Dilerseniz her şeyin başladığı yerle, Sao Paulo ile başlayalım…
Sao Paulo’ya 1987’nin sonunda geldim. Bir süre sonra, takımın oyun anlayışı ve kulübün değerleriyle anılan bir isim oldum. Böylelikle, yavaş yavaş takım içerisinde lider bir rol üstlenmeye başladım. 1990’da takımın başına geçen Tele Santana ile bir ivme kazandık ve takımın oyun stili değişti ve devamında, Santana’nın henüz ilk yılında şampiyonluğa ulaştık.
Tele Santana ile çalışmak nasıldı? Takımlarına oynattığı muhteşem futbola rağmen çok sert biri olduğu söylenir, doğru mu?
Santana ile kendisinin olgunluk döneminde karşılaştım. Sao Paulo’ya gelmeden önce bazı kulüplerde, ayrıca 1982 ve 1986 Dünya Kupası’nda Brezilya Milli Takımı’nda teknik direktörlük yapmıştı. Takım içinde duygusal bir denge yaratan, isteklerini en açık dille karşısındakine aktarabilen biriydi. Benim, takımın liderliği konusunda takındığım tutum da onun sert mizacını tamamlıyordu; Santana, bir yandan sert ve keskin tavırlarıyla öne çıkıyor, benim takım içindeki uzlaşmacı tavrımsa onu dengeliyordu.
Nasıl bir tavırdan bahsediyorsunuz tam olarak?
İnsanlarla iletişim kurma tarzımdan bahsediyorum. Görece utangaç ve içine kapanık biriydim. Bu sakinliğim sayesinde, takımda ve çalışanlar arasında saygı kazanmam zor olmadı. Saygı kazanabilmek için dinlemeyi bilmek gerekir. Ancak bu yolla, bir grup ya da bir takım içinde yakınlık sağlanabilir.
Ceza sahasına koşular yapan bir orta saha oyuncusuydunuz. Bu özelliğinizi Tele Santana’ya borçlu olduğunuzu söyleyebilir miyiz?
O geldiğinde ben hâlâ yedek kulübesindeydim ve sahaya girdiğimde, oyun kurucu rolüyle takımın pas akışını sağlamaktan sorumluydum. Bu yüzden, gerçek bir futbolcuya dönüşmem Santana’nın gelişinden sonra oldu diyebilirim. Bir yandan öne çıkıp gole yakın bir oyuncu gibi hareket ederken, diğer yandan savunmaya destek veriyordum. Böylece, daha fazla gol atmaya başladım.

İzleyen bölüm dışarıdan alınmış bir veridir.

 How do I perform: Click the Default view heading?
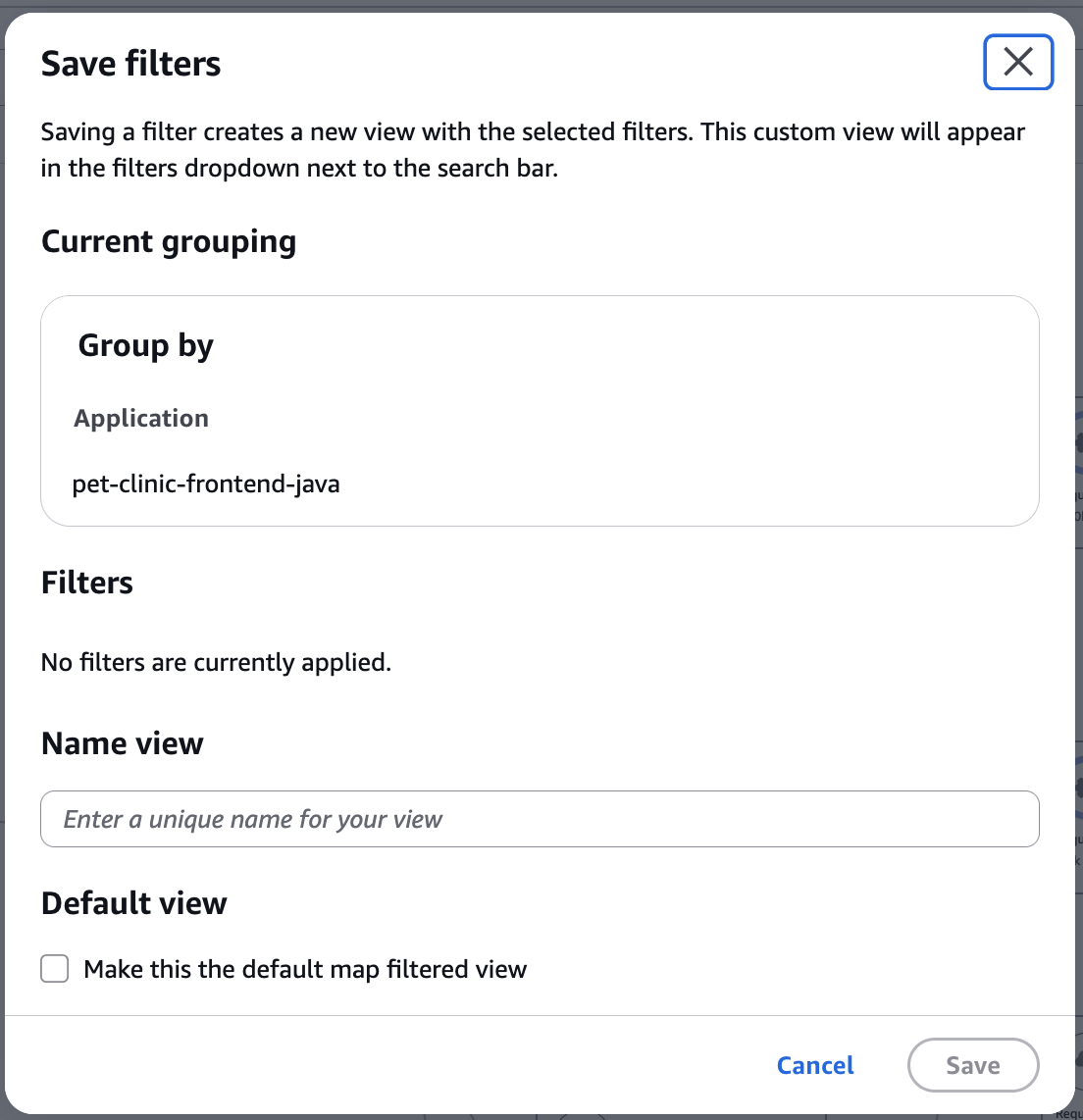[133, 903]
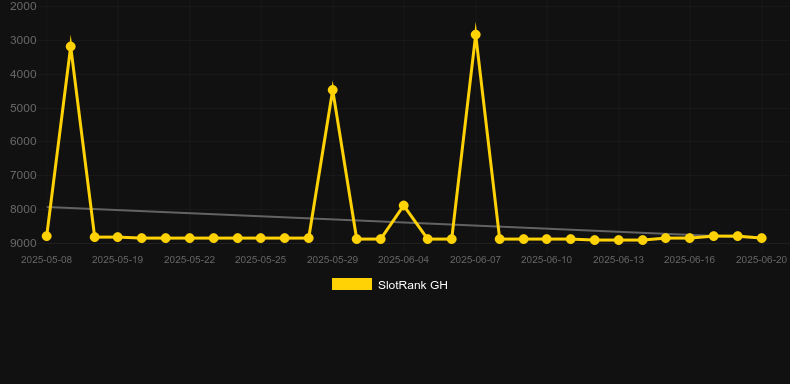Select the first spike point near rank 3000
Viewport: 790px width, 384px height.
[71, 46]
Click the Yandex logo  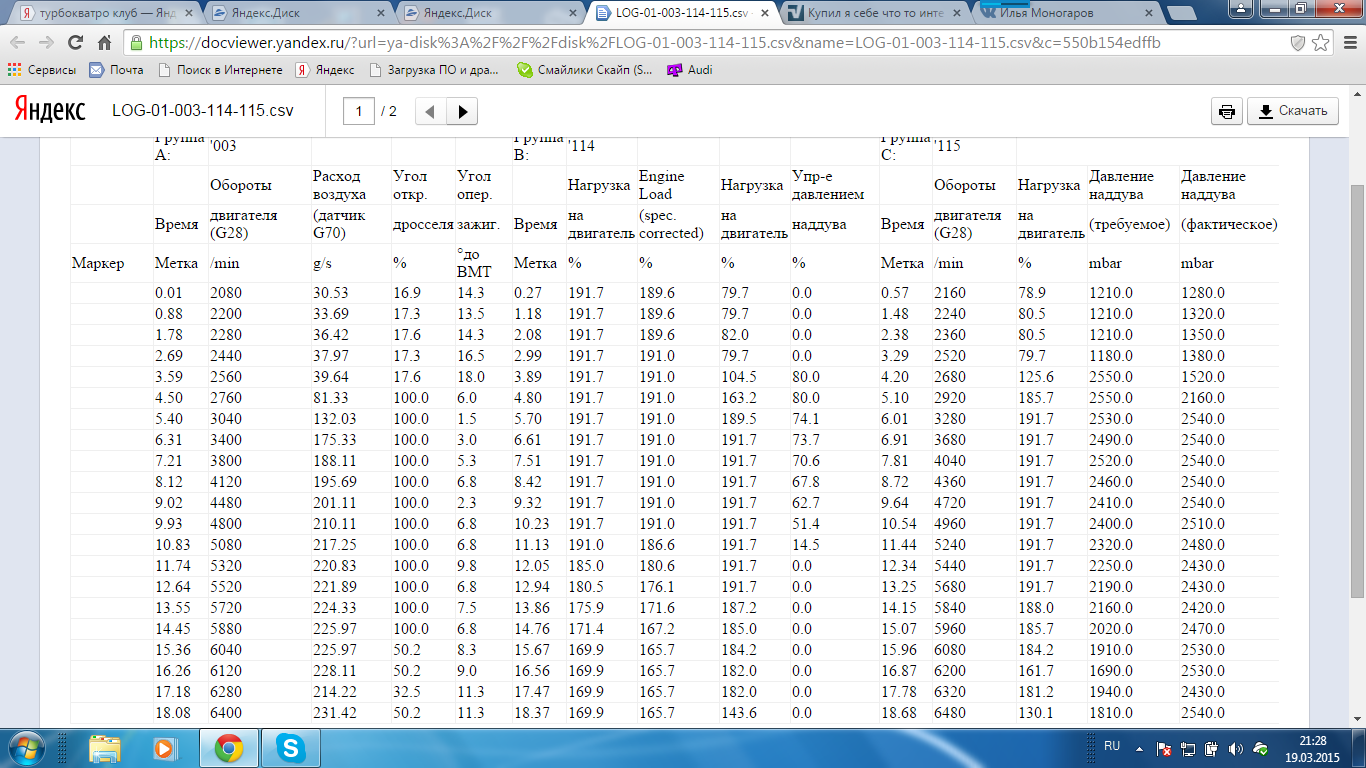coord(50,111)
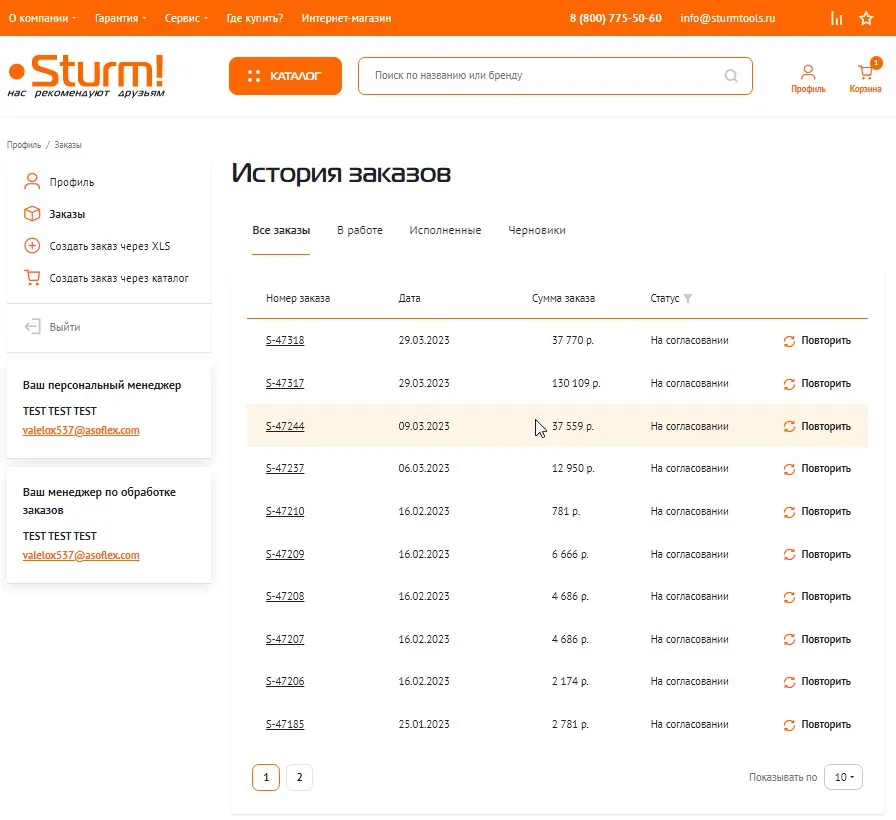This screenshot has height=820, width=896.
Task: Click the Profile user icon in header
Action: click(808, 74)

Oynadığınız dönemde, dünyanın sayılı 10 numaralarından biriydiniz ve 1990’larda iyi 10 numaraların yeri Serie A’yken, siz Fransa Ligi’ni seçtiniz. Bunun sebebi neydi?
Fransa’ya ilgim, üniversitede tarih okuduğum dönemlerde başlamıştı. Fransa’yı hep çekici bir ülke olarak görmüştüm ve tanımak istedim. Bu yüzden, gidişimde futbol dışı etkenler daha büyük rol oynadı diyebilirim. Şanslıydım; çünkü futbolu fanatiklik düzeyinde yaşamayan bir ülkeyi seçmiştim, ayrıca Fransız futbolu aynı dönemde çıkışa geçmişti. 1998 Dünya Kupası’ndan hemen önceydi… İleride o kupayı kazanacak Zidane, Dugarry ve Blanc gibi isimler, hâlâ Fransa’da forma giyiyordu.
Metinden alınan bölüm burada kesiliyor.